If you are a young, allergy-free communications specialist who has yet to see a proper big non-profit at a very senior level, this won’t make any sense. Yet. You still see organizations as always-efficient programme machines that are unencumbered by ancient baggage.
But they are not. Even the most successful organisation is riddled with the unnecessary complications and costs of former periods and earlier strategies.
Organisations pay the price for being busy and moderately successful, and it starts to hurt them a bit. Not enough to stop and change, but enough to restrict future movement and success.
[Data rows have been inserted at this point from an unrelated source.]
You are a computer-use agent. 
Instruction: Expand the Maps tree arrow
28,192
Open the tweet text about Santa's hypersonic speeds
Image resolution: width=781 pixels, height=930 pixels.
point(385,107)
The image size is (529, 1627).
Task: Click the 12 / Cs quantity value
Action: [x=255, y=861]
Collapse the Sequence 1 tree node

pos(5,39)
And the fact that an organisation is still busy and successful and big means that no-one has the time or the guts or the motivation to fix the issues.
I am not saying that coronavirus will change everything so that you have to reinvent your organisation or programme. That’s the opposite of what I think. Coronavirus is not going to change anything once it ends, aside from providing organisations with a strategic time-out to do the things that they should have done but could not do because there was too much ‘work’ going on.
Consider that carefully for yourself and your work.
And while you are at it, think about the 60/40 rule too. For many organisations, the addiction to short-term impact means little if any money is invested in longer-term emotional brand-building. But with so many organisations seeing no immediate impact potential out there for many more weeks, there is an existential opportunity to pause all short term non-essential spends but maintain longer-term branding investments.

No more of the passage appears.